Nesse sentido, as instituições educacionais, por não darem conta e por não saberem como resolver as situações de racismo na prática, acabam por usarem termos que acabam abafando, mas não resolvendo a situação, já elencado por Moraes (2012), tais como:

[...] “deixa pra lá”, “não ligue”, “ele/ela não quis dizer isso.” Ao não enfrentar aquilo o que parece normal porque corriqueiro (“cabelo ruim”), os professores vão ajudando a determinar parte de uma experiência negativa que vai se constituindo dentro e fora da sala de aula (MORAES, 2012, p.74).

Essa experiência, mesmo sendo considerada “normal” (grifo da pesquisadora) para uns, marca a história de quem a vive, deixando sequelas que precisam ser superadas. Um fator

pouco discutido no espaço escolar. Outro fator existente é que as entrevistadas trazem em seus relatos “As trajetórias escolares e as memórias de formação como lugares privilegiados de construção do conhecimento. São experiências intensas de exposição e autoconhecimento, de descoberta dos laços entre a memória pessoal e social” (FELDMANN; HAGE, 2015, p.3).

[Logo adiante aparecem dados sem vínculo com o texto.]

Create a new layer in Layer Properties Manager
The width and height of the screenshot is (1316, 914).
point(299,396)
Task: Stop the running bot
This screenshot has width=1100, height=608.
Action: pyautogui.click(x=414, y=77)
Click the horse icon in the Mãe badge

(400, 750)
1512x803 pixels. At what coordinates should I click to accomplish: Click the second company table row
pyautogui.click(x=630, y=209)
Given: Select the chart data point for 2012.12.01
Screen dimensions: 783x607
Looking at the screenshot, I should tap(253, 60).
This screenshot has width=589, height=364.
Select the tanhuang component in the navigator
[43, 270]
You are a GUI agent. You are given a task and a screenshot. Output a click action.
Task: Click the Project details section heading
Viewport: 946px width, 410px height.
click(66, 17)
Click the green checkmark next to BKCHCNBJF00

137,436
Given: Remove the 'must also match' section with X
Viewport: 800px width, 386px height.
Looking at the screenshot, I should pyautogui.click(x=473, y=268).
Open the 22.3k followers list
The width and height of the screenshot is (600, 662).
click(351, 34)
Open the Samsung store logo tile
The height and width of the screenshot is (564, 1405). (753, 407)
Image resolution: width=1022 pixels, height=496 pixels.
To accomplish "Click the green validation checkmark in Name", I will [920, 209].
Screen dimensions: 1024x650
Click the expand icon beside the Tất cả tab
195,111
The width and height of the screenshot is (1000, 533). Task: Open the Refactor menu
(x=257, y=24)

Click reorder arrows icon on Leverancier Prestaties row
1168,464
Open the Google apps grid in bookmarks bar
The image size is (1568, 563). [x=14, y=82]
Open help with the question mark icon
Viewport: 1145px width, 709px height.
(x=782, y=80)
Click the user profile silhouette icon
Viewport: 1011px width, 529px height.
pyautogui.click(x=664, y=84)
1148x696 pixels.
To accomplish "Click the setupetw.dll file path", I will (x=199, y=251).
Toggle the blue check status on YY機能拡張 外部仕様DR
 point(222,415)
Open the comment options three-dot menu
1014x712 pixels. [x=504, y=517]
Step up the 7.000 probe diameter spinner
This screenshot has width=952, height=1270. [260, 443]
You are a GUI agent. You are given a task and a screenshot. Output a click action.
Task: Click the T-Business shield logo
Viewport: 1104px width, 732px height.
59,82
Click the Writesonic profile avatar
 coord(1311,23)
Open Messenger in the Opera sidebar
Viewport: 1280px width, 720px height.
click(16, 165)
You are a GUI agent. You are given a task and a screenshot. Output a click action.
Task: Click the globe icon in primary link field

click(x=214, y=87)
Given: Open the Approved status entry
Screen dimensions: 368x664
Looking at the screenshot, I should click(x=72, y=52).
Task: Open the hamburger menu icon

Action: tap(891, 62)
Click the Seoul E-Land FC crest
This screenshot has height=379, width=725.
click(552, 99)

No que tange às memórias narradas pelas entrevistadas em seu percurso vivido sobre as professoras em suas práticas escolares e em sua trajetória escolar, a história oral é entendida como meio de recuperação do passado ou daquelas memórias que ainda estão vivas em suas recordações. É necessário, neste contexto, fazer a escuta do outro e, ao mesmo tempo, do outro da sua história e de suas representações vividas no contexto de cada entrevistada. “As narrativas coletadas serão sempre visões ou versões subjetivas da realidade” (ALBERTI, 2005, p.155). Ou seja, cada uma das entrevistadas traz nas suas falas aquilo que permearam seu contexto e saem do silenciamento.

Quebrar o silêncio significa não se calar diante de situações de racismo, fazer da sua prática nas instituições escolares espaço de respeito à diversidade racial, social e cultural.